Friday, 10 February 2012
February Blog Carnival - Re-working
My good friends at Jewelry Artisans Community have a blog carnival, I have decided to join in, hoping it will give me the push I need to blog more often. (Yep, I'm a lazy blogger, I know!)
My fellow carnival bloggers have written on the subject of re-working pieces, but as I rarely re-work the jewellery that I make (it is far more likely to sit and gather dust if there's an aspect I'm not happy with) I decided to tell you about the re-working of beads. This I do. Not often, thankfully. But occasionally.
Why would I re-work a bead? If it's a cracked bead, (one that got a little cold before it went into the kiln) I can heal the crack this way and often save a bead that I may have thrown away. It's always worth a shot. Or I can try to get better colours from expensive glass, when the results aren't as I would want.
So how does one re-work a glass bead? Well, if that one is me, it's back into the flame.
Not straight back in - that would be alarming (think bead explosion!). I put my bead (still on it's mandrel) back into my cold kiln and turn the kiln on as normal. I'll leave it to get nice and toasty for a couple of hours, that way it gets a good soak in the heat before re-introduction to the flame.
I take the mandrel out and carefully waft the bead in the furthest reaches of the flame. This is done at arms length, usually (with my head turned away and a slight wince). Happily, luckily, I haven't had any beads explode. But I have heard horror stories!

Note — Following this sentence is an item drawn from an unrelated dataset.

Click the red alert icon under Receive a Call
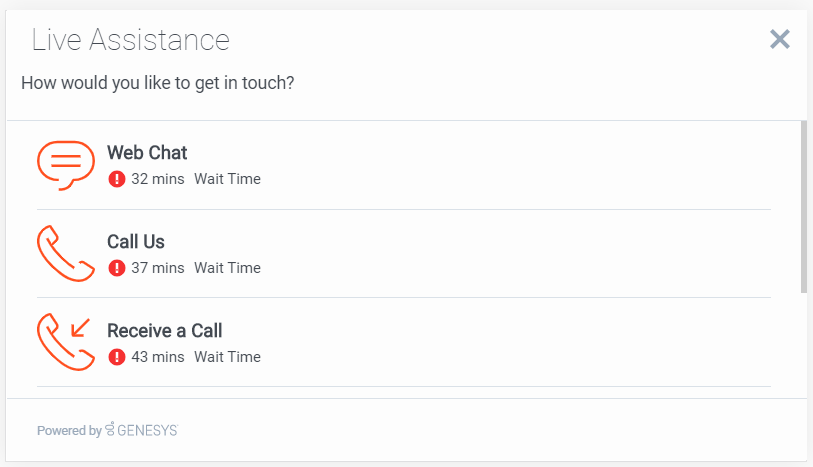Viewport: 813px width, 467px height. point(117,357)
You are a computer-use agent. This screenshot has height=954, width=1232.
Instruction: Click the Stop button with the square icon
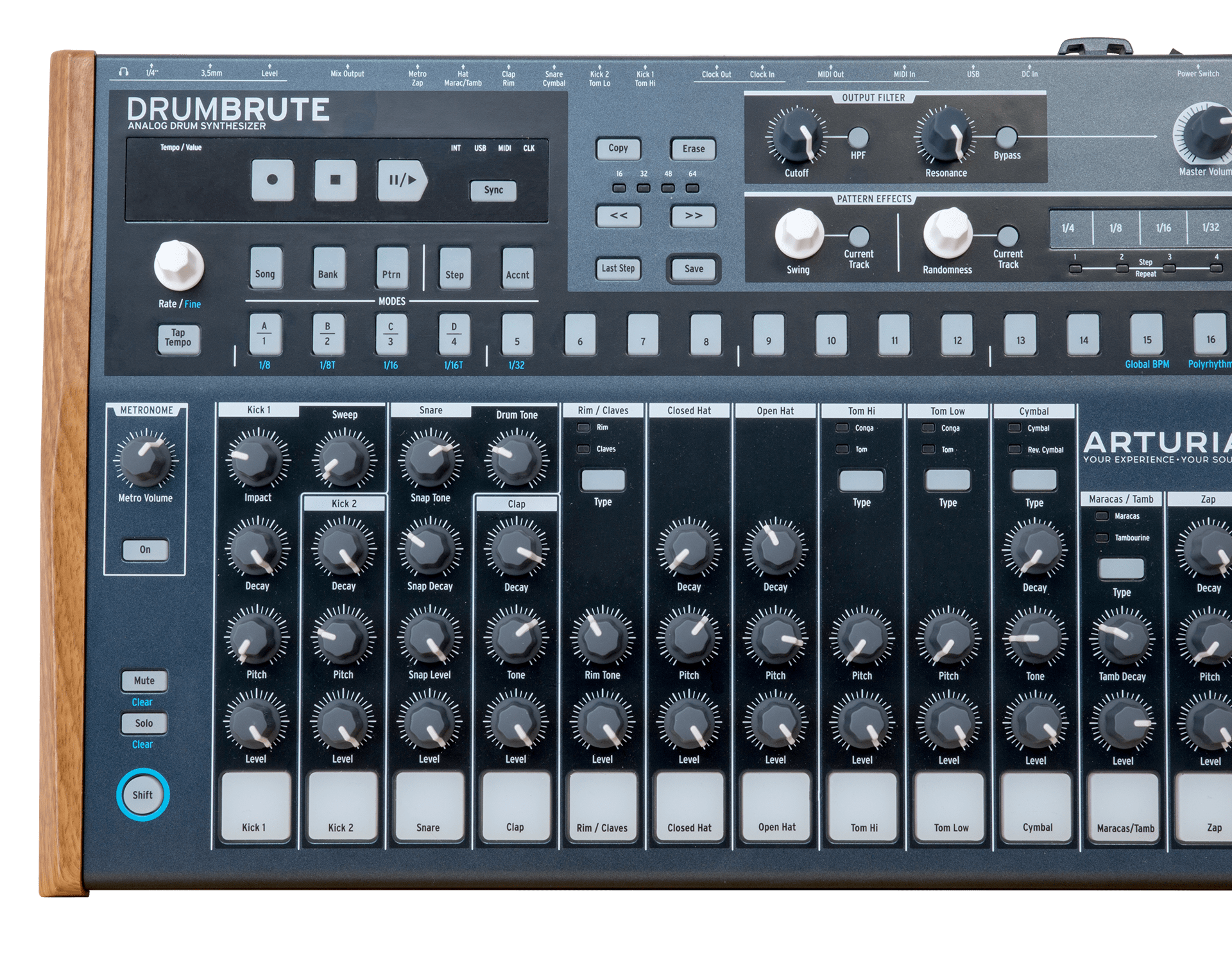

Once my bead has a little glow, I bring it into the point in the flame where I usually work and get it nice and hot. Very hot.
For a bead made with striking glass I need to get the glass as hot as possible - soupy, drippy hot. Twirl-the-mandrel-like-a-mad-woman-so-it-doesn't-drop-onto-my-worksurface hot.
'Striking' glass needs to be super heated and then cooled quickly, the colours bloom when it is put back into the heat again after the cooling. It's often a bit hit and miss. Sometimes shaping the bead can 'over-strike' it and the bead will end up drab. Beautiful colour is what I'm after.
So here's a bead I killed. I mean I killed the lovely colours I had before I put it in the kiln. That happens sometimes, I blame the kiln-faeries!
The bead above has given me problems already. You can see where the colour and clear glass encasing have been swirled together, folding over onto themselves. This bead originally had the clear encasing on the outside, it will be completely different when it's had a make-over!
Re-working a striking glass is going to change a bead dramatically, but often I like the results.